◆ Task description: Reproduce the entries shown below only from the line with "サービス一覧 (23, 2541)" down to the line with "[1 2 3 4 5 6", keeping both end lines and copying each one exactly.

++++ Records shown

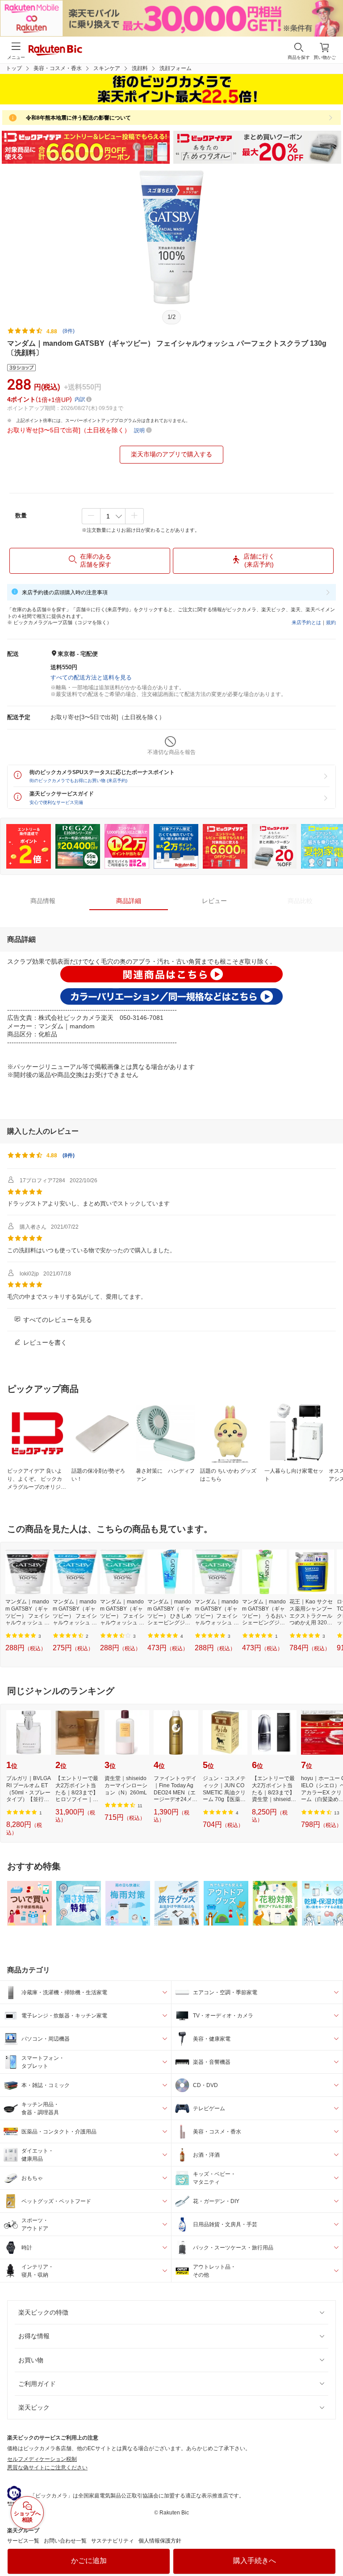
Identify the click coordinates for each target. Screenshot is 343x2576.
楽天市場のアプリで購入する (171, 454)
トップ (14, 68)
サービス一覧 (23, 2541)
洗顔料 (140, 68)
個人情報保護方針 (159, 2541)
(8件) (69, 331)
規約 (331, 622)
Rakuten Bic (55, 51)
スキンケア (106, 68)
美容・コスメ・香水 (57, 68)
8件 (68, 1155)
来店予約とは (306, 622)
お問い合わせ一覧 (65, 2541)
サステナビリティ (112, 2541)
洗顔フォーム (175, 68)
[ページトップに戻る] (330, 2546)
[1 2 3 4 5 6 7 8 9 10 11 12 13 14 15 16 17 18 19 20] (112, 516)
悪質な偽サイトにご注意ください (47, 2467)
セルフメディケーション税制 (42, 2459)
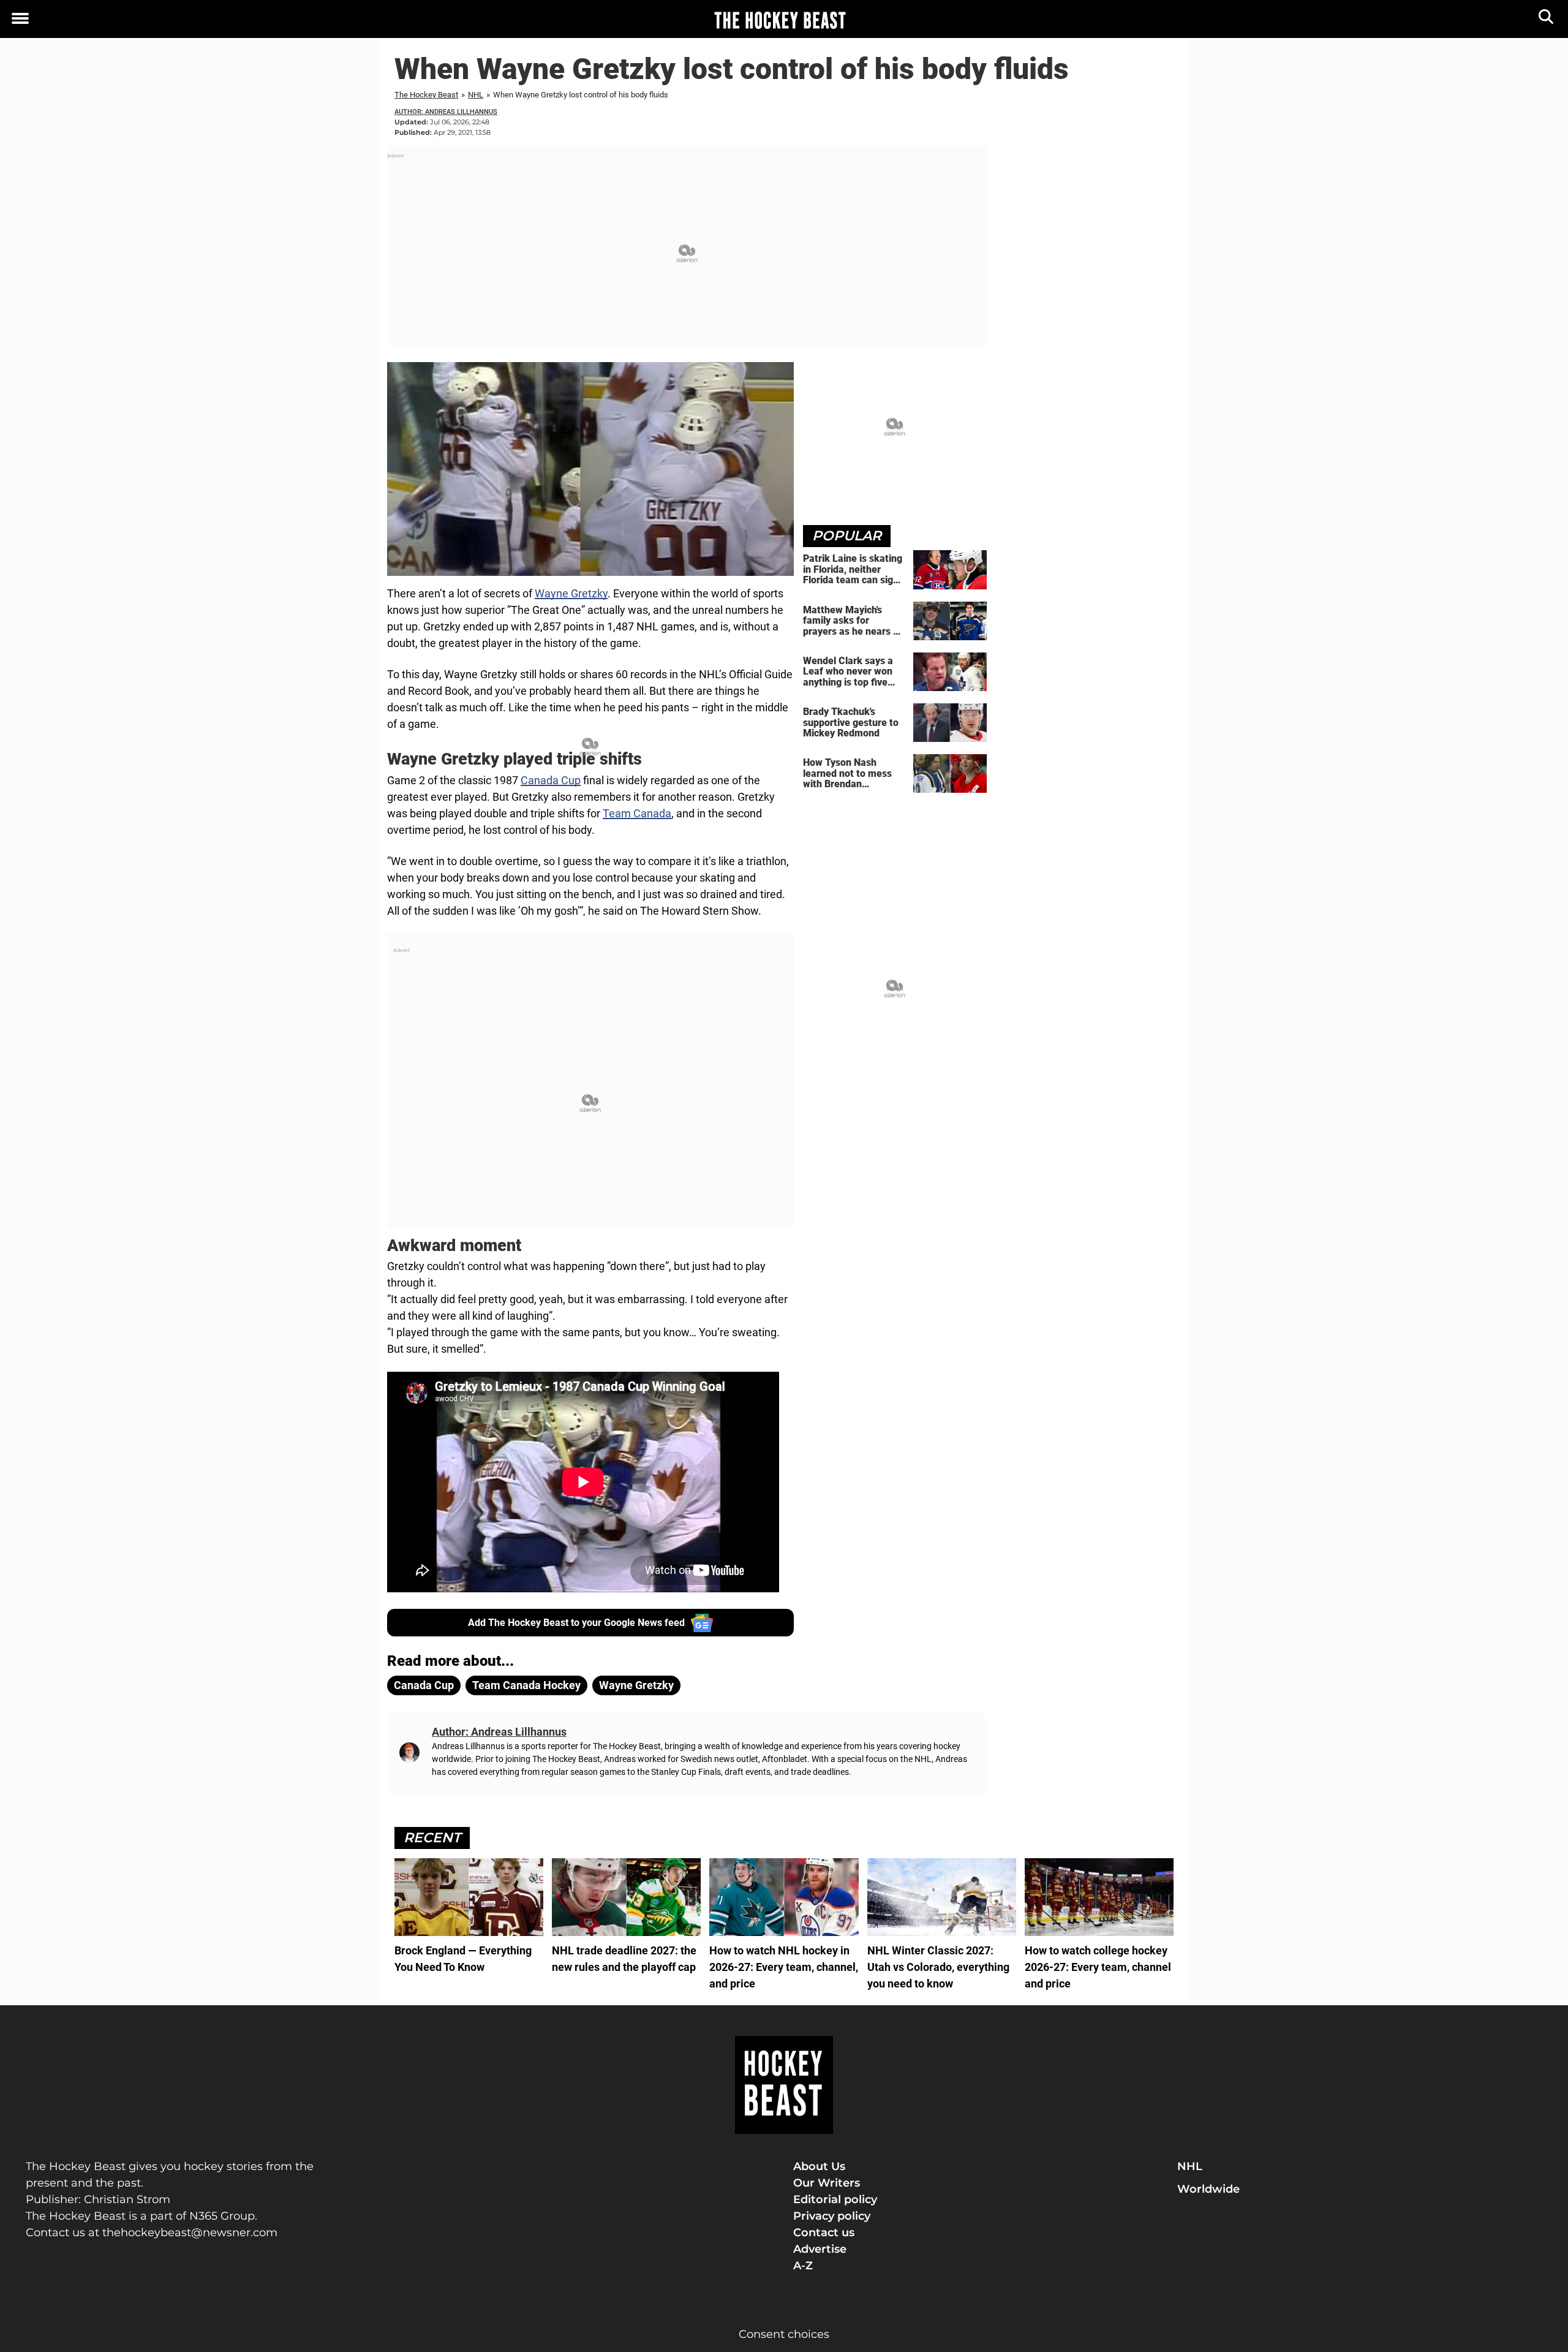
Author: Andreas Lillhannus (445, 112)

++++++++

◆ Output of the exercise:
サービス一覧 (23, 2541)
洗顔料 (140, 68)
個人情報保護方針 (159, 2541)
(8件) (69, 331)
規約 (331, 622)
Rakuten Bic (55, 51)
スキンケア (106, 68)
美容・コスメ・香水 (57, 68)
8件 (68, 1155)
来店予約とは (306, 622)
お問い合わせ一覧 (65, 2541)
サステナビリティ (112, 2541)
洗顔フォーム (175, 68)
[ページトップに戻る] (330, 2546)
[1 2 3 4 5 6 7 8 9 10 11 12 13 14 15 16 17 18 19 20] (112, 516)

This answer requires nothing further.